**Action item**
Go through the listing below and state how many of its lines include "agent". Write only that number.

**Data for analysis**
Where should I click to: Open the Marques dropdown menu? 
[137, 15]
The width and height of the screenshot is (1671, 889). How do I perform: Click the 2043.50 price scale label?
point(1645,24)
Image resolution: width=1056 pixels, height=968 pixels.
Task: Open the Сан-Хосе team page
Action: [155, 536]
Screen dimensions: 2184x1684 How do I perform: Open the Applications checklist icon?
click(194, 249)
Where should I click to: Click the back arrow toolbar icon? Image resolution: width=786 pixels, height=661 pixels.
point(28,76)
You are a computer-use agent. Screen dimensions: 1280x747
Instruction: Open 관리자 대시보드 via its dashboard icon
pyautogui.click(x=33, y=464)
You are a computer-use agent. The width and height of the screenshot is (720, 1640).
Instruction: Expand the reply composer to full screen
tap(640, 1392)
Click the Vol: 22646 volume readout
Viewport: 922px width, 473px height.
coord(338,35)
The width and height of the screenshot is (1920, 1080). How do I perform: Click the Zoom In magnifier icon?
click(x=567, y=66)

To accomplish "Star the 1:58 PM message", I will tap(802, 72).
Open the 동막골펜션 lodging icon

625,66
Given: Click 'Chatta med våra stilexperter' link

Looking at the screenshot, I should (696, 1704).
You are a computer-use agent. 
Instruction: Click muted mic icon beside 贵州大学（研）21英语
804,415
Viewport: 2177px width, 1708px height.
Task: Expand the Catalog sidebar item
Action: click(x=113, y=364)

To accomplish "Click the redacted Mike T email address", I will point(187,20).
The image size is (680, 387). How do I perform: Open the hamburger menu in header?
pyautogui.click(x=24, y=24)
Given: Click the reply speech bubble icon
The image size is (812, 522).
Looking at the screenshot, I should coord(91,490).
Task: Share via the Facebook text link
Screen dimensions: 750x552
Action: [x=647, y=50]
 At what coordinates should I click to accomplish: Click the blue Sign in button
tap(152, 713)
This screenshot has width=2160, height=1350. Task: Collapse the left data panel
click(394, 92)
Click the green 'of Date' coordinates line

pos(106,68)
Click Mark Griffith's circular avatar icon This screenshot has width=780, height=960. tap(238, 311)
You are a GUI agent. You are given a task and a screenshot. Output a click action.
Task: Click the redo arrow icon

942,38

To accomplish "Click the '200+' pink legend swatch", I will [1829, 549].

**Output for this task**
4